Just out of curiosity, are they doing nasal swab tests NOW every time they diagnose a pertussis/parapertussis infection?  

Is it possible that the pertussis outbreaks (that they are blaming on the unvaxed even though it's mostly vaxed who get and spread the virus) are, for at least some, misdiagnosed, and really croup?

post #16 of 24
Quote:
Originally Posted by Taximom5 View Post

Just out of curiosity, are they doing nasal swab tests NOW every time they diagnose a pertussis/parapertussis infection?  

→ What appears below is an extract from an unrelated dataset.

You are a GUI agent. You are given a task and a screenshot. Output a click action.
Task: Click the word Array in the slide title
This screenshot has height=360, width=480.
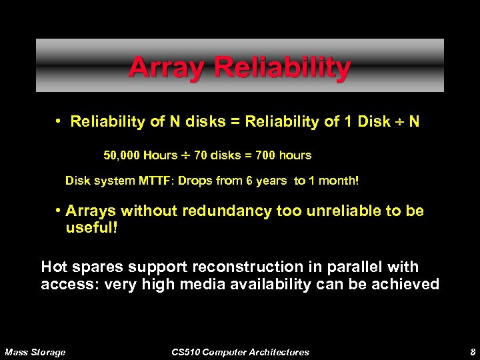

Is it possible that the pertussis outbreaks (that they are blaming on the unvaxed even though it's mostly vaxed who get and spread the virus) are, for at least some, misdiagnosed, and really croup?



 

I doubt that docs are diagnosing with the swab every time.

 

I think many of the "outbreak" infections are bronchitis, croup, nondescript virus, etc.

 

My son was tested with the nasal swab - fully vaccinated but had a cough that wouldn't go away after his last DTaP.  He tested negative.  

post #17 of 24

My son had his snot sucked out 2 weeksago after an outbreak at his school.  He is (mostly) vaxed but the majority of the kids at his school are not.  I leave it up to each family to do what is right for them.  The initial kids were from the same family and unvaxed.  No biggie I got to spend 4 full days with just my 13 yo.  And yes, all the suspected kids were tested at his school.  Some were positive (mine and others) and some were negative.  And some had chicken pox; both were going around the same time. 

 

So would I vax him again if I had to do it over?  Probably not, he got it anyway.  But he did seem to have pertussis "lite"

post #18 of 24

Actually I think that diagnosing via swab is the exception vs the rule. Most doctors will not do a swab is a child is vaccinated and will diagnose it as something else. I think a swab is more likely to be done when a child is unvaccinated or if the vaccinated child has had a known exposure pertussis as the PP just said (like an outbreak at school). I think it's also important to remeber, the swab is only really accurate in the catarrhal or early paroxysmal stage of illness. How often are swabs done in those stages? I mean most parents who have a child whose nose is running and has only a mild cough are not demanding a nasal swab (unless there was known exposure). By the time the cough really sets in and a parent suspects pertussis, the swab will likely come back negative anyway.

 

Quote:
Originally Posted by Bokonon View Post



 

I doubt that docs are diagnosing with the swab every time.

 

I think many of the "outbreak" infections are bronchitis, croup, nondescript virus, etc.

 

My son was tested with the nasal swab - fully vaccinated but had a cough that wouldn't go away after his last DTaP.  He tested negative.  



 

post #19 of 24

clap.gifI am just super impressed with how the participants on this thread have presented their thoughts, positions and references.

 

This was one of the more useful VPD discussions I've seen in a long time. When the discussion isn't heated and bipartisan, it's possible to take in so much more information.

post #20 of 24

You could also run a titer test on your older child to see if she even needs a booster.